Charles Oppenheim is an Information Science expert whose recent focus has been intellectual property. He is currently a visiting professor at Robert Gordon University in Aberdeen, Scotland. (I do not remember ever meeting him.) Oppenheim has written a gracious, though mixed, review of my book Openness to Creative Destruction: Sustaining Innovative Dynamism. Although mixed, what he likes outweighs what he dislikes. Below I quote his first and his final paragraphs.

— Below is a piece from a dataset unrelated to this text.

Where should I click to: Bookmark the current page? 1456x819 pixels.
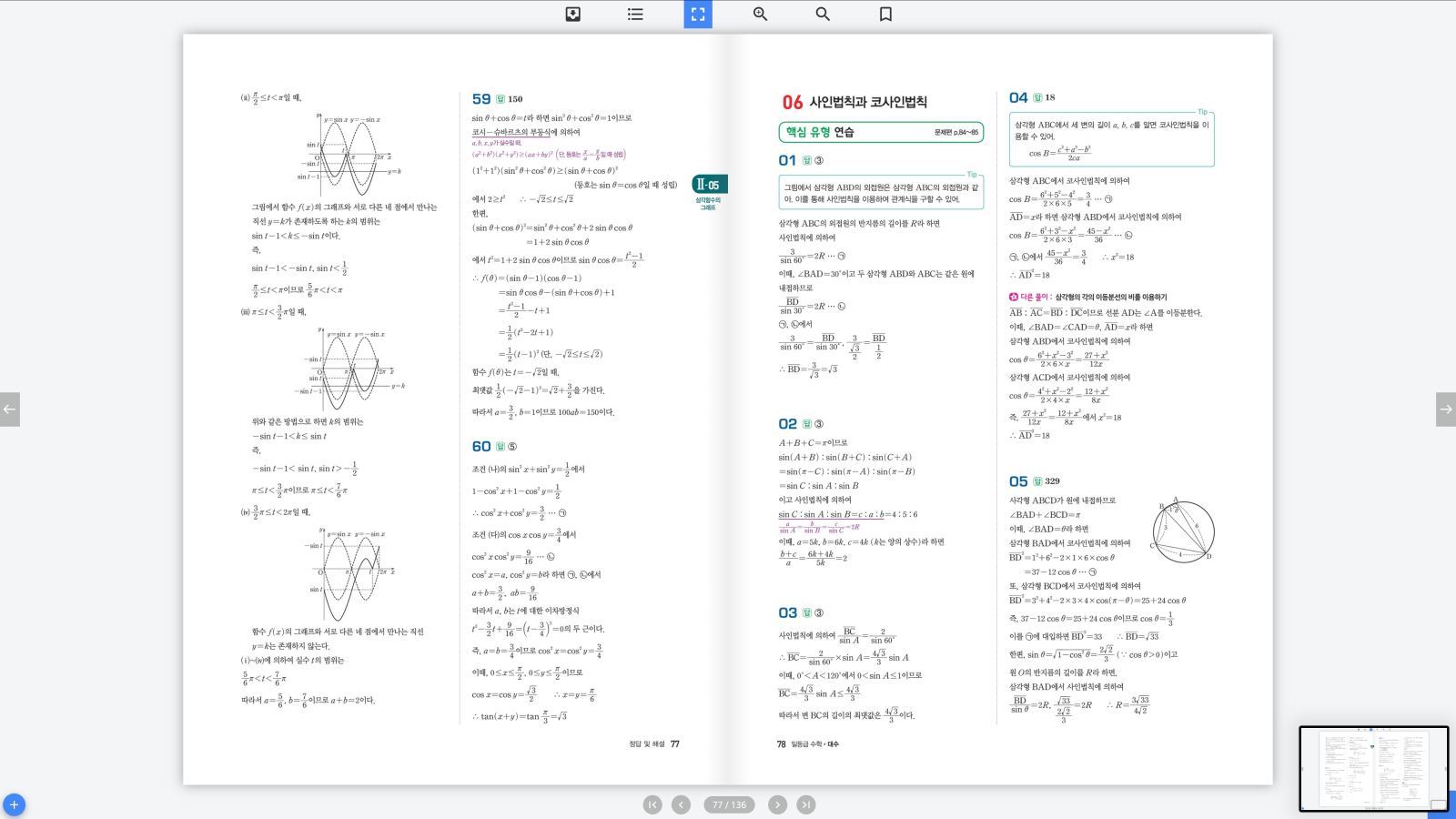coord(885,14)
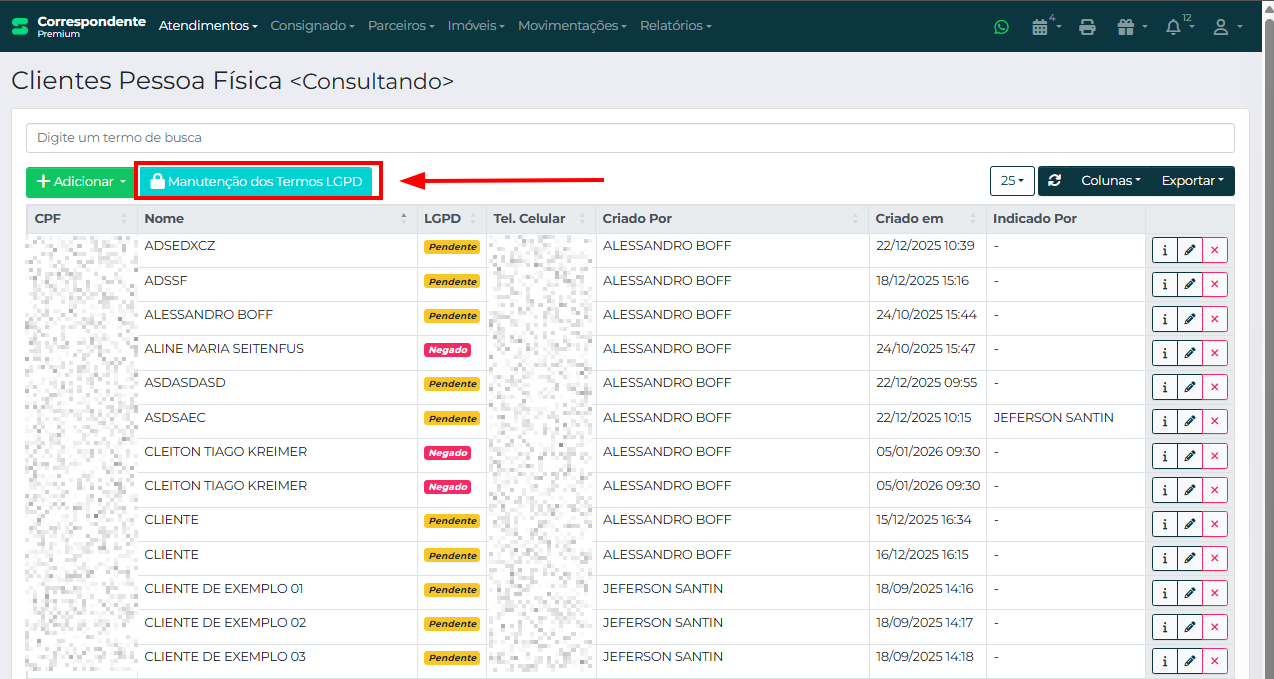Open the calendar icon in top bar

1040,27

(p. 82) The author is a well-known professor of economics in the United States. In this book, well researched and supported by numerous references, his philosophy of life is made clear – and a rather worrying philosophy it is, as we shall see. The book addresses the question of how to encourage innovation and entrepreneurship in an advanced economy such as that of the United States.
. . .
(p. 83) This is a well-written book with an easy style that will appeal to economists, students and perhaps the general public. It is supported by a large number of references, as well as figures and tables. It has an exemplary index. Diamond covers interesting ground and provides some fascinating histories of the development of many of the inventions we now take for granted. Such a pity that Diamond’s argument is so one-sided, and that he fails to take into account moral, ethical and environmental concerns in his optimistic vision of how innovation can make economies thrive. The book is recommended, but treat its contents with caution.
For the full review, see:
Oppenheim, Charles. “Openness to Creative Destruction, Arthur M. Diamond Jr. (2019), Oxford University Press.” Prometheus: Critical Studies in Innovation 36, no. 1 (March 2020): 82-83.
(Note: ellipsis added.)
My book, reviewed by Oppenheim, is:
Diamond, Arthur M., Jr. Openness to Creative Destruction: Sustaining Innovative Dynamism. New York: Oxford University Press, 2019.